Sunday, July 15, 2007

Breasts Key Clue to Hatshepsut's Obesity

Discovery Channel (Rossella Lorenzi)

When mummy experts piece together what an ancient person looked like in real life, one key to body type that's a dead giveaway is the size of the mummy's breasts. Paleopathologists who have been trying to reconstruct the appearance of Hatshepsut — whose mummy is the subject of a Discovery Channel documentary on Sunday, July 15 — say they know that Egypt's greatest female pharaoh was obese in part because her breasts were so very large, even after 3,000 years.

"Huge and pendulous," Hatshepsut's upper girth immediately caught the attention of mummy experts, according to Zahi Hawass, Egypt's secretary general of the Supreme Council of Antiquities.

Egyptologist and paleopathologist Bob Brier, one of the world's foremost experts on mummies, told Discovery News: "Breasts are one clear indication of obesity in female mummies.
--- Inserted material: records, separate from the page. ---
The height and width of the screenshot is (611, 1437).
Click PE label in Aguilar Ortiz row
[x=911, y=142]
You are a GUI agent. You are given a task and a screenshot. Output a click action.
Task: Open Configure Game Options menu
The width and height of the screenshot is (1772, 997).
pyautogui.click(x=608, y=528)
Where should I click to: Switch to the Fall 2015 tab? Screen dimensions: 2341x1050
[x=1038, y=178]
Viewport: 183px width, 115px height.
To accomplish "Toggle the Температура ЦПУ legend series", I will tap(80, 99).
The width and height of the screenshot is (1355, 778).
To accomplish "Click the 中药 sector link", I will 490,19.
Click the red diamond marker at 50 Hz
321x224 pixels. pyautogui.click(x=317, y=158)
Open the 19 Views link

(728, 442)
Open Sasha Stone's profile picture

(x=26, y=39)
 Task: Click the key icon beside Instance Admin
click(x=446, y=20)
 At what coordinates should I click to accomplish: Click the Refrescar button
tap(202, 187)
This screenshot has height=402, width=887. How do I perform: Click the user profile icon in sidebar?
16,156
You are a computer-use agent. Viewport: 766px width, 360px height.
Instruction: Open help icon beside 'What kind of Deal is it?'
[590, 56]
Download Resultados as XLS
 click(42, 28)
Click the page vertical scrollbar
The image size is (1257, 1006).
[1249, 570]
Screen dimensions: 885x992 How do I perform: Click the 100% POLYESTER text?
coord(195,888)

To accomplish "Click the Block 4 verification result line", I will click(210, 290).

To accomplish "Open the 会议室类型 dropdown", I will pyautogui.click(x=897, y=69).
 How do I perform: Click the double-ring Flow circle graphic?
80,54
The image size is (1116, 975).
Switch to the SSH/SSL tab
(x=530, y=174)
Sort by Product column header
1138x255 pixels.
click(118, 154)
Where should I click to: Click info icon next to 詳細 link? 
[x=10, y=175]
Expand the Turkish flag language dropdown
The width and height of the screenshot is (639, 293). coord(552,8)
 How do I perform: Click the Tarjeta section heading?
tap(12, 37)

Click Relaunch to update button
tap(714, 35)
It is fairly simple: fat is deposited there, the skin stretches and that skin does not retract with mummification. So it is easy to see excess skin in the
area of the breasts."

2 comments:

Scrabcake said...

Once again, Brier is spouting off "facts" with a wobbly set of supporting evidence. Guess the Discovery Channel and Bob don't make money by dwelling on the details...

Anonymous said...

Brier is a lot of wind, with way too much publicity. Truly he fits Shakespear's play, "Much ado about nothing."